Pixel coordinate grounding data:
--------------------------------------------------

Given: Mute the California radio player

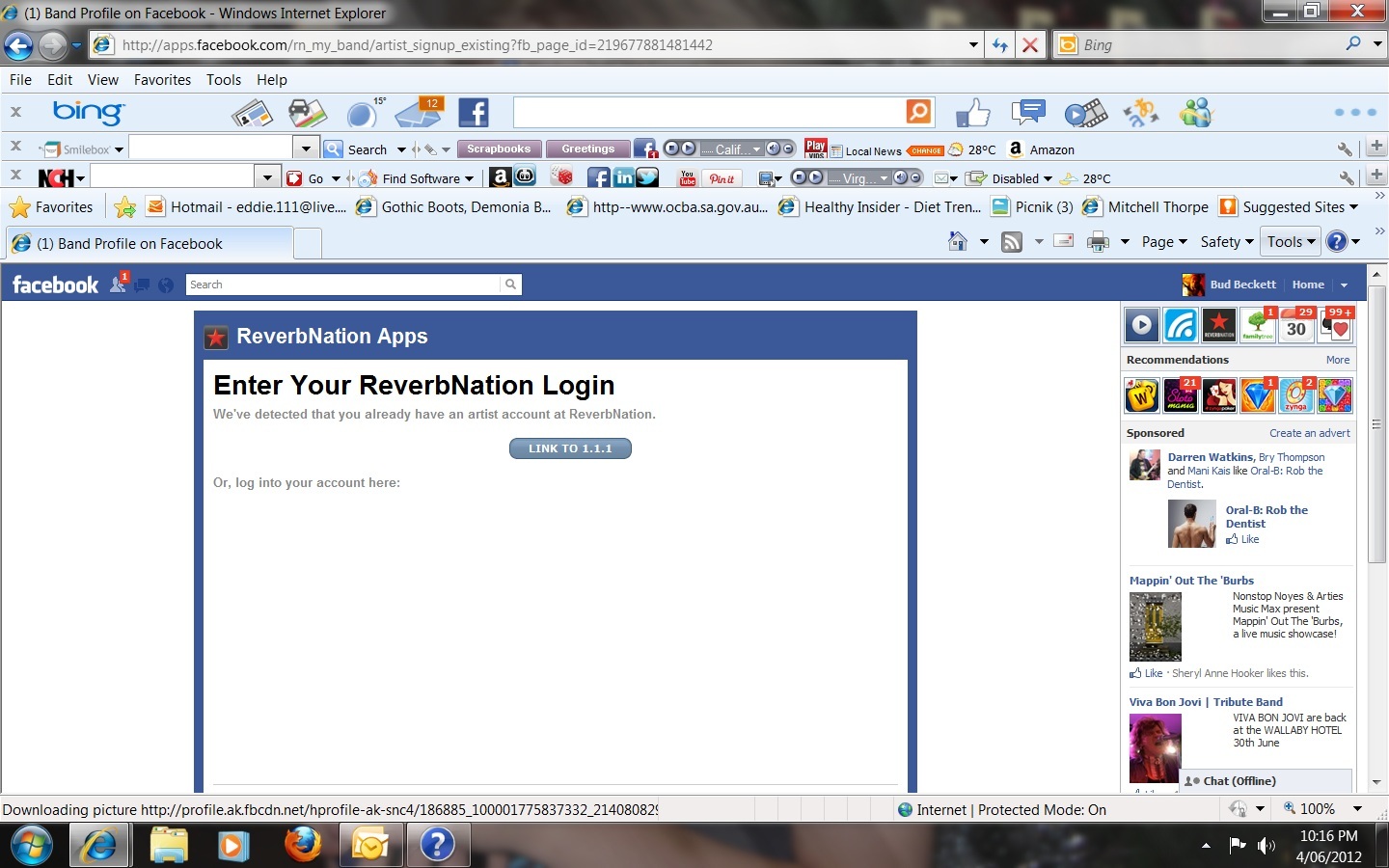Looking at the screenshot, I should point(773,149).
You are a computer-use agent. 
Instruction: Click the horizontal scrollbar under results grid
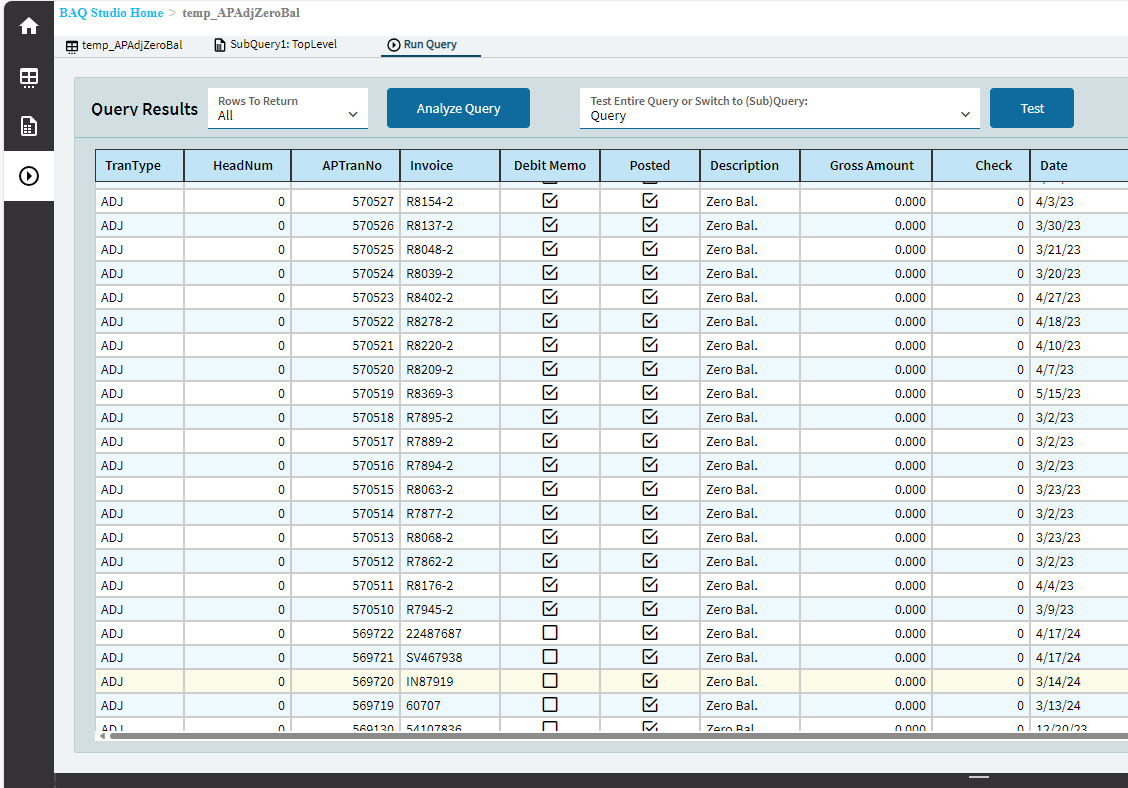pos(600,737)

--------------------------------------------------

Can the lines from the one with "Instruction: Click the" to the end of the records above be quoted exactly, both ends included, with every picture omitted?

Instruction: Click the horizontal scrollbar under results grid
pos(600,737)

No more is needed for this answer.